»»
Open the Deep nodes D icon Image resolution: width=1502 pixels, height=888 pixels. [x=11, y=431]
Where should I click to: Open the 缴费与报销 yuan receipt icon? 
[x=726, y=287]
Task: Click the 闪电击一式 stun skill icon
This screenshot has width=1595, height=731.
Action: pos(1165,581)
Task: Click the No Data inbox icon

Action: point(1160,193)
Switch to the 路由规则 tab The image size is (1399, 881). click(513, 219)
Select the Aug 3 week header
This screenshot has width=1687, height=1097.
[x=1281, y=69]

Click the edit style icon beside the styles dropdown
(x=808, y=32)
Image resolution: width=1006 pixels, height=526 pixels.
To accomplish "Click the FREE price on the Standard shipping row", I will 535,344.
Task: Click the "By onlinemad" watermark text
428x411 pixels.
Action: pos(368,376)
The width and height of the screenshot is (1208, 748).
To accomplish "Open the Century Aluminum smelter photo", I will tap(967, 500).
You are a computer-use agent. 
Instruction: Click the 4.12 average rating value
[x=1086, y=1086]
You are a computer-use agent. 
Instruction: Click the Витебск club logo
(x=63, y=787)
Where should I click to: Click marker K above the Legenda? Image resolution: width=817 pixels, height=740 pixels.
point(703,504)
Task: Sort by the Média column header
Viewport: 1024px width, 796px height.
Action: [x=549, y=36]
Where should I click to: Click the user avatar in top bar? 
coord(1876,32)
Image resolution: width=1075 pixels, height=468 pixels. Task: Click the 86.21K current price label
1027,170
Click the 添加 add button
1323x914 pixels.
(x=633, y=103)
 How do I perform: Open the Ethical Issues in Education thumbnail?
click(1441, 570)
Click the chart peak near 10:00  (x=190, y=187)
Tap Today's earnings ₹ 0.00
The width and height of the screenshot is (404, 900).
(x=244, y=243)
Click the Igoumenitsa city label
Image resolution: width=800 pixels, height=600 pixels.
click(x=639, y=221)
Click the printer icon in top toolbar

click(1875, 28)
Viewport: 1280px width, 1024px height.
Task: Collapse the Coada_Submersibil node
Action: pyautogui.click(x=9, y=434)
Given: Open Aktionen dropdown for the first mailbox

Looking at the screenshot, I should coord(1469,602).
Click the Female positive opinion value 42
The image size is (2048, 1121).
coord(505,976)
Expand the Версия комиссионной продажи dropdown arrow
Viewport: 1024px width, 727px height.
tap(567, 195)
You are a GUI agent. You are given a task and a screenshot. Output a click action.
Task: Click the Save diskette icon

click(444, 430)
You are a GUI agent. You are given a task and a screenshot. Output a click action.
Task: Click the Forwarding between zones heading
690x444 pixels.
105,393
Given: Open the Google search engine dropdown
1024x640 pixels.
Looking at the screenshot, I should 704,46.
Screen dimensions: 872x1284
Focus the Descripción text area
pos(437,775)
««
All lines from the beginning of the listing through the one with "Click the Igoumenitsa city label" are to be restated word for word, and only those.

Open the Deep nodes D icon Image resolution: width=1502 pixels, height=888 pixels. [x=11, y=431]
Where should I click to: Open the 缴费与报销 yuan receipt icon? 
[x=726, y=287]
Task: Click the 闪电击一式 stun skill icon
This screenshot has width=1595, height=731.
Action: pos(1165,581)
Task: Click the No Data inbox icon

Action: point(1160,193)
Switch to the 路由规则 tab The image size is (1399, 881). click(513, 219)
Select the Aug 3 week header
This screenshot has width=1687, height=1097.
[x=1281, y=69]

Click the edit style icon beside the styles dropdown
(x=808, y=32)
Image resolution: width=1006 pixels, height=526 pixels.
To accomplish "Click the FREE price on the Standard shipping row", I will 535,344.
Task: Click the "By onlinemad" watermark text
428x411 pixels.
Action: pos(368,376)
The width and height of the screenshot is (1208, 748).
To accomplish "Open the Century Aluminum smelter photo", I will tap(967, 500).
You are a computer-use agent. 
Instruction: Click the 4.12 average rating value
[x=1086, y=1086]
You are a computer-use agent. 
Instruction: Click the Витебск club logo
(x=63, y=787)
Where should I click to: Click marker K above the Legenda? Image resolution: width=817 pixels, height=740 pixels.
point(703,504)
Task: Sort by the Média column header
Viewport: 1024px width, 796px height.
Action: [x=549, y=36]
Where should I click to: Click the user avatar in top bar? 
coord(1876,32)
Image resolution: width=1075 pixels, height=468 pixels. Task: Click the 86.21K current price label
1027,170
Click the 添加 add button
1323x914 pixels.
(x=633, y=103)
 How do I perform: Open the Ethical Issues in Education thumbnail?
click(1441, 570)
Click the chart peak near 10:00  (x=190, y=187)
Tap Today's earnings ₹ 0.00
The width and height of the screenshot is (404, 900).
(x=244, y=243)
Click the Igoumenitsa city label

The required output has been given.